Heterogeneous System Architecture within High-Performance Computing

Heterogeneous Computing refers to systems that use more than one kind of processor, typically a combination of CPUs and GPUs, sometimes on the same silicon die. Is this solution optimized for supercomputing applications?

Heterogeneous computing systems are multi-core systems that gain performance not just by adding cores, but also by incorporating specialized processing capabilities to handle particular tasks. Heterogeneous System Architecture (HSA) systems utilize multiple processor types (typically CPUs and GPUs), sometimes on the same silicon die, to provide the best of both worlds: GPU processing, apart from its well-known 3D graphics rendering capabilities, can also perform mathematically intensive computations on very large data sets, while CPUs can run the operating system and perform traditional serial tasks. A diagram of this is below (courtesy of AMD):

HSA architecture diagram

Vector processors like those in advanced GPUs can have thousands of individual compute cores, each of which can operate simultaneously. This makes GPUs ideally suited for computing tasks that deal with a combination of very large data sets and intensive numerical computation requirements, ideal for supercomputing applications. GPUs do this with much lower power consumption relative to the serial processing of similar data sets on CPUs. This is what allows GPUs to drive capabilities such as incredibly realistic, multiple display stereoscopic gaming. And while their value was initially derived from the ability to improve 3D graphics performance by offloading graphics from the CPU, they have become increasingly attractive for more general purposes, such as addressing data parallel programming tasks.

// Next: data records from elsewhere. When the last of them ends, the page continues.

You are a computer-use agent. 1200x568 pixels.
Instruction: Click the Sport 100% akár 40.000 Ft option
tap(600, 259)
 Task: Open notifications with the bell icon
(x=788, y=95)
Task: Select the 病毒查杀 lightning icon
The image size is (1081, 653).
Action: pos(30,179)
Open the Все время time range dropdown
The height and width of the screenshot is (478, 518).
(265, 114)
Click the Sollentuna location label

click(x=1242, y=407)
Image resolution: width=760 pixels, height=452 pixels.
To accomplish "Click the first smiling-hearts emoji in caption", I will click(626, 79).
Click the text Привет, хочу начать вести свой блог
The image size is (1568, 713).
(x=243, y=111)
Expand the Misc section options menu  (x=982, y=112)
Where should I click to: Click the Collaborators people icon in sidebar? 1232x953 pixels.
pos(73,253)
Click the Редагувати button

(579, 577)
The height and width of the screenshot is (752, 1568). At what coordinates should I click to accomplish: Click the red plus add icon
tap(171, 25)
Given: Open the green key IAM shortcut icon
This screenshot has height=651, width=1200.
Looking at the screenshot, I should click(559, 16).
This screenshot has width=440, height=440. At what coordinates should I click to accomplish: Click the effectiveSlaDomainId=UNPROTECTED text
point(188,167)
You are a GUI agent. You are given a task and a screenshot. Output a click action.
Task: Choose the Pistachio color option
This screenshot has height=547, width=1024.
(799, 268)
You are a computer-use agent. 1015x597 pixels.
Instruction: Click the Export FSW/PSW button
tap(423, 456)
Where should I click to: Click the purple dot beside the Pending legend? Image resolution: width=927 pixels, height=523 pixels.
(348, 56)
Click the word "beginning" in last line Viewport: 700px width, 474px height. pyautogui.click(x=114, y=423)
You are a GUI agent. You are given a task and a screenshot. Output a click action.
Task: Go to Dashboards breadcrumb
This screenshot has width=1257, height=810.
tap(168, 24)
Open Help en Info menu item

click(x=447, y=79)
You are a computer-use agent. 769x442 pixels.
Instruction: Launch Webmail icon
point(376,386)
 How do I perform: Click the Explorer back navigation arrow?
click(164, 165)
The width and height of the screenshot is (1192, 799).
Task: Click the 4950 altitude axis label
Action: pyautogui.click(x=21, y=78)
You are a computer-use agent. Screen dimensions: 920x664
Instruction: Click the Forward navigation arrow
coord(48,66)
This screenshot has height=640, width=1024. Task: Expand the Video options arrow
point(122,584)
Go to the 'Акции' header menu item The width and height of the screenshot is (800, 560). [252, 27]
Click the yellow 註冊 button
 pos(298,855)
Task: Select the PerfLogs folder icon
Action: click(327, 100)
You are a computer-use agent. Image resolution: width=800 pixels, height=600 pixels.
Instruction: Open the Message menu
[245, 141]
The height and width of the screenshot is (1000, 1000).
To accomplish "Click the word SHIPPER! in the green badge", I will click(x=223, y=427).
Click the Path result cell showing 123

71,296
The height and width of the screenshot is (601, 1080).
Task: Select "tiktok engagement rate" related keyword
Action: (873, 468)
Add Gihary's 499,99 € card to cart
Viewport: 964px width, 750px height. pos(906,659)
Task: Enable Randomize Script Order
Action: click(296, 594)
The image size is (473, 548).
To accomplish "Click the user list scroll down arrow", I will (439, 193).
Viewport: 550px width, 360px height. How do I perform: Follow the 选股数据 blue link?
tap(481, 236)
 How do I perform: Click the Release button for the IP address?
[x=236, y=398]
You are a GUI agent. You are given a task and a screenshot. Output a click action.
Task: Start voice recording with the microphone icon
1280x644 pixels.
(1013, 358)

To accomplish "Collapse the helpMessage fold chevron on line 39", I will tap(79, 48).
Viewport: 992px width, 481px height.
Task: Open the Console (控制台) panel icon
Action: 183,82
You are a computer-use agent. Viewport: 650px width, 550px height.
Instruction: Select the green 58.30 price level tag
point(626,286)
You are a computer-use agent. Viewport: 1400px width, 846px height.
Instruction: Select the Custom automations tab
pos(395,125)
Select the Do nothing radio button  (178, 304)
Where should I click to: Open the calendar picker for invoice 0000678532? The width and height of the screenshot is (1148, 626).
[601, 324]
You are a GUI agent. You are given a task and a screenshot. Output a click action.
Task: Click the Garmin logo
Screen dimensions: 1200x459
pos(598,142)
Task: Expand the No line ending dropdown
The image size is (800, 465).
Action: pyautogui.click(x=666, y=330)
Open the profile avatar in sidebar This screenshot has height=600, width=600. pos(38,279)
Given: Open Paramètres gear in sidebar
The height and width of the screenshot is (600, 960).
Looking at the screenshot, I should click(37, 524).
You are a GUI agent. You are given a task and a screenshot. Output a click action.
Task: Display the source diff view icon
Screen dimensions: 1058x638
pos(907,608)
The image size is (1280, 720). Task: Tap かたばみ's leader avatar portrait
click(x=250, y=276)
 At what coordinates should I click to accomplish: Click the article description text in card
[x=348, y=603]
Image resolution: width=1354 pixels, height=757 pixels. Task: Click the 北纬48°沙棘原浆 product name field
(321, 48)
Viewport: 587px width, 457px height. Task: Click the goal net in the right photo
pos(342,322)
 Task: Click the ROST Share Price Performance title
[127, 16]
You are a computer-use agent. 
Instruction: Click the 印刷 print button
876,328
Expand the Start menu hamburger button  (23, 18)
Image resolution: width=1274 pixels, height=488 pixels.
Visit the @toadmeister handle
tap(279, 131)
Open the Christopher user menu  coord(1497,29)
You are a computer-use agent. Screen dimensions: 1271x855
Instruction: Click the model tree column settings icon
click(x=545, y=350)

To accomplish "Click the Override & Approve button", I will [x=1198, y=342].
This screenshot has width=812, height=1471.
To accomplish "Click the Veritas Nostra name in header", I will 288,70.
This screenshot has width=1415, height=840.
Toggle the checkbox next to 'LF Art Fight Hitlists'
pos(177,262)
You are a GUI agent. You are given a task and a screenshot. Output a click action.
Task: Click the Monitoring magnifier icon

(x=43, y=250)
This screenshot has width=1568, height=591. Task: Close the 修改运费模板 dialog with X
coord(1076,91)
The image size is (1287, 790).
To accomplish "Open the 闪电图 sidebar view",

But CPUs and GPUs must play well together. Typically, a program running on the CPU queues work for the GPU using system calls through a device driver stack managed by a completely separate scheduler. This introduces significant dispatch latency, with overhead that makes the process worthwhile only when the application requires a very large amount of parallel computation. Further, if a program running on the GPU wants to directly generate work-items for the CPU, this requires special treatment. All devices within a heterogeneous architecture must share a virtual address space, providing “zero-copy” overhead of moving large blocks of data. And, since software development is such a large part of the investment in HPC applications, success of heterogeneous computing requires providing support for mainstream programming languages and libraries. This in turn provides a transparent path for millions of developers (along with their existing code) to directly benefit from the efficiencies of heterogeneous computing.

Enter the Heterogeneous System Architecture (HSA) Foundation, a not-for-profit industry standards body focused on making it dramatically easier to program heterogeneous computing devices. Today’s membership in the HSA Foundation consists of 40 technology companies and 17 universities; the founding members are AMD, ARM, Imagination Technologies, MediaTek, Texas Instruments, Samsung Electronics and Qualcomm.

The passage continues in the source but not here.